Following the Mayo decision, many practitioners believed that the decision would be a “green light” of sorts for Treasury to aggressively exercise its rule-making authority, much like its position in issuing Regs. §301.6501(e)-1. However, Home Concrete would seem to place some limits on Treasury’s efforts. The extent of those limits may not be entirely clear, however, at least according to the dissenting opinions of Justices Scalia and Kennedy in Home Concrete. Justice Scalia observed that, having decided to stand by Colony and Brand X, the majority should have found that the Treasury’s current interpretation of §6501(e)(1)(A) was unreasonable in order to reach its decision. Justice Scalia noted that, “instead of doing what Brand X would require-however, the plurality manages to sustain the justifiable reliance of taxpayers by revising yet again the meaning of Chevron – and revising it yet again in a direction that will create confusion and uncertainty.” Justice Scalia’s takeaway from Home Concrete is that, post-Chevron, a finding of ambiguity is accompanied by a finding of agency authority to resolve the ambiguity, but pre-Chevron, that was not the case, a false premise he believes. Justice Scalia concluded that, “rather than making the Court’s judicial review jurisprudence curiouser and curiouser, the Court should abandon the opinion that produces these contortions, Brand X.

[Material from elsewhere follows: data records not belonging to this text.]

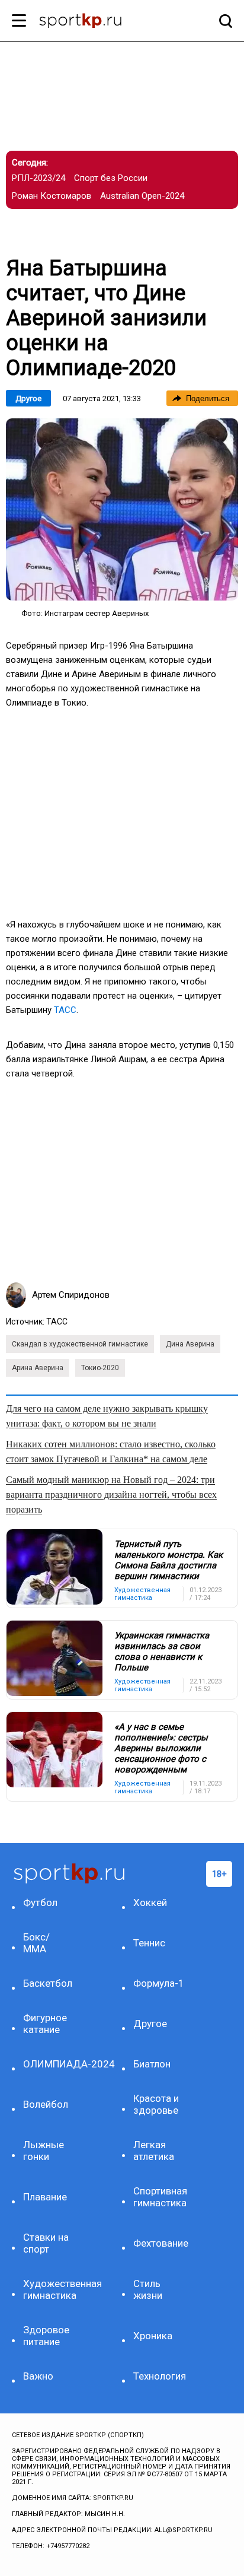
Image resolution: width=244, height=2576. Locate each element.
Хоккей (150, 1902)
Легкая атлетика (153, 2150)
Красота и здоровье (156, 2104)
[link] (122, 509)
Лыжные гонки (43, 2150)
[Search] (222, 20)
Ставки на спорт (46, 2243)
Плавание (45, 2197)
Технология (159, 2376)
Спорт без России (110, 178)
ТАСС (65, 1010)
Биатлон (152, 2064)
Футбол (40, 1902)
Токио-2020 (100, 1368)
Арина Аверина (37, 1368)
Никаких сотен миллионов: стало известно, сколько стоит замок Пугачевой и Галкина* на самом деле (111, 1451)
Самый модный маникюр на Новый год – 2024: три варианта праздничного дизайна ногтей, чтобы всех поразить (111, 1494)
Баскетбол (47, 1983)
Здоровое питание (46, 2336)
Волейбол (45, 2104)
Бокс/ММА (36, 1943)
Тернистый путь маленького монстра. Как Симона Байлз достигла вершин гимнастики (168, 1560)
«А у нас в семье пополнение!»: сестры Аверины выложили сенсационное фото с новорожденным (161, 1748)
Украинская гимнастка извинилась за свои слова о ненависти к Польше (161, 1651)
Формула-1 (158, 1983)
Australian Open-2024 (142, 195)
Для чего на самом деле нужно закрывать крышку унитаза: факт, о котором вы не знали (107, 1415)
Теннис (149, 1943)
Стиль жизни (147, 2289)
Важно (38, 2376)
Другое (28, 398)
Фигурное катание (45, 2023)
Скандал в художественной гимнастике (80, 1344)
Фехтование (159, 2243)
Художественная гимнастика (49, 2289)
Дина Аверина (190, 1344)
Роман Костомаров (51, 195)
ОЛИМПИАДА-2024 (49, 2064)
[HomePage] (103, 22)
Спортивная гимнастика (159, 2197)
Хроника (152, 2336)
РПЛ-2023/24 (38, 178)
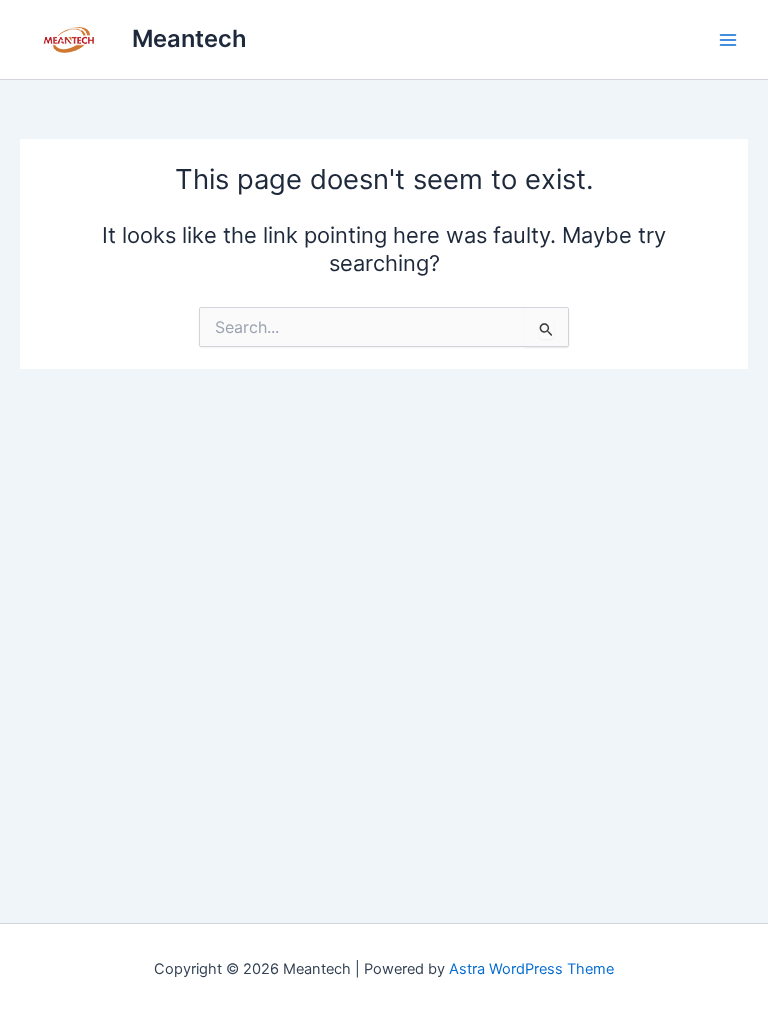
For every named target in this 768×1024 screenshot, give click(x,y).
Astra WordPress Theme (531, 969)
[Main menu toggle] (728, 39)
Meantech (189, 38)
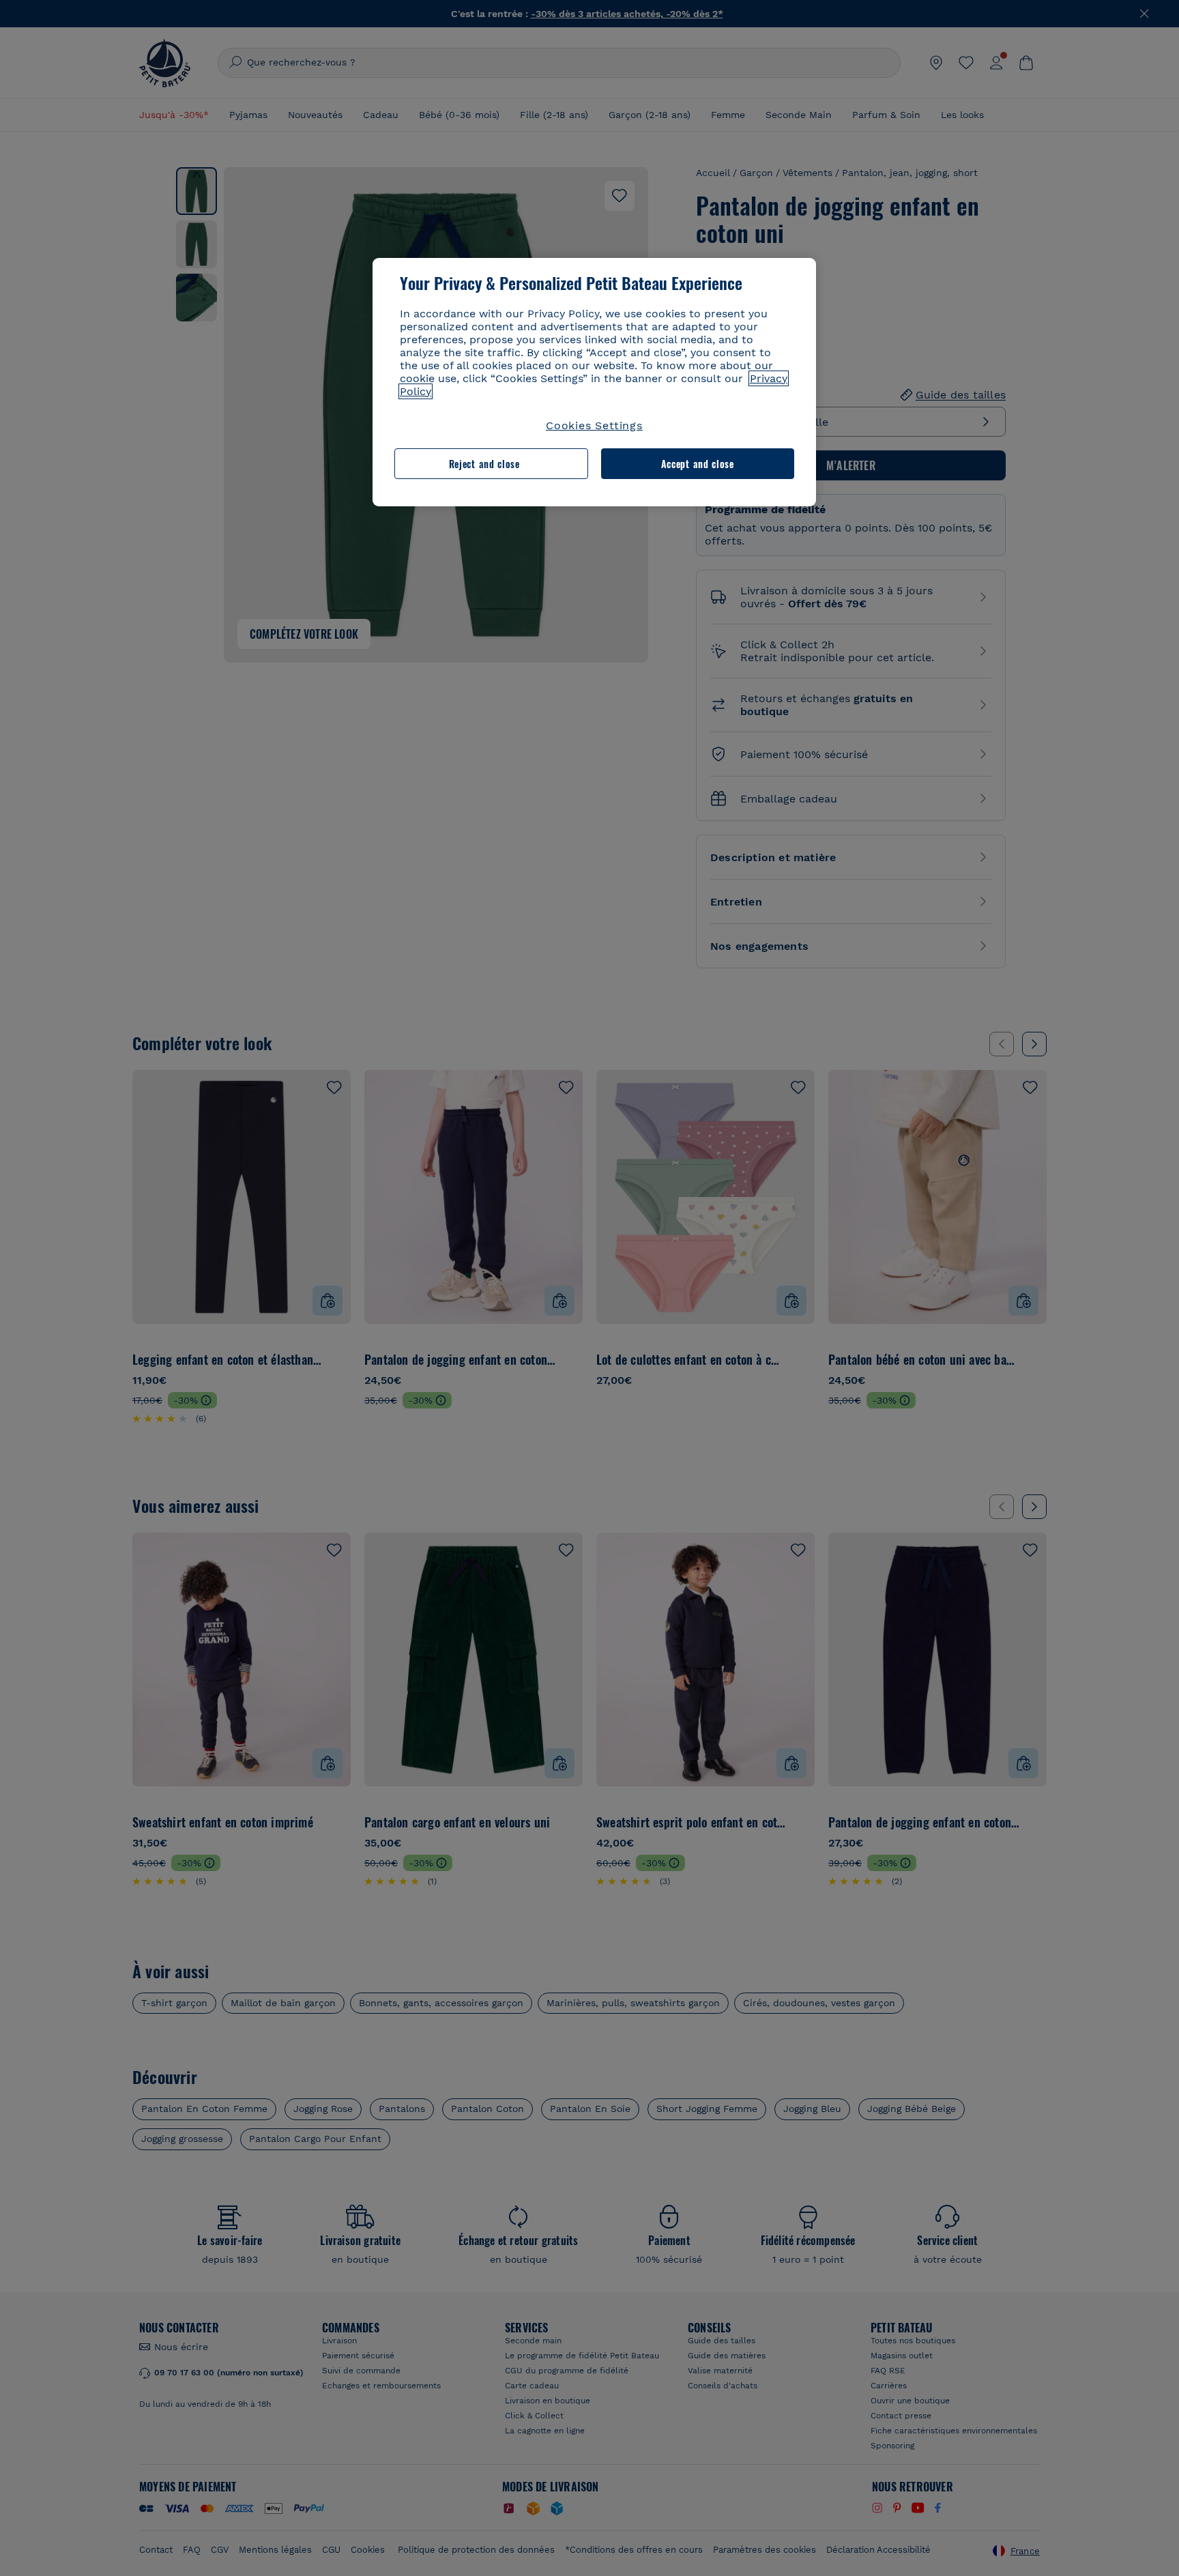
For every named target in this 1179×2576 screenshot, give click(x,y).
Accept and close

For his part, Justice Kennedy, with whom Justices Ginsburg, Sotomayor and Kagan joined, believed that revisions to §6501(e)(1)(A) enacted as part of the 1954 revision of the Code were meaningful and thus left room for Treasury’s interpretation in the regulations. Citing Brand X’s conclusion that a judicial construction of an ambiguous statute does not foreclose an agency’s later, inconsistent interpretation of the same provision, Justice Kennedy observed that there was a “serious difficulty” in the majority’s insisting that an ambiguous provision had to be read the same way even after it had been re-enacted with additional language suggesting that Congress would allow for a different interpretation. Justice Kennedy concluded that the majority’s approach foreclosed later interpretations of a law that had changed in relevant ways, and that the majority had gone too far in “constricting Congress’ ability to leave agencies in charge of filling statutory gaps.”

[Editor’s Note: Although not addressed by the Court in Home Concrete, §6229(c)(2) and the regulations thereunder, which reference §6501(e)(1)(A) in the context of TEFRA cases, presumably should be read and interpreted in the same manner following the decision.]

For a further discussion of §6501(e)(1)(A), see 627 T.M., Limitations Periods, Interest on Underpayments and Overpayments, and Mitigation. For a further discussion of §6229(c)(2), see 624 T.M., Audit Procedures for Pass-Through Entities.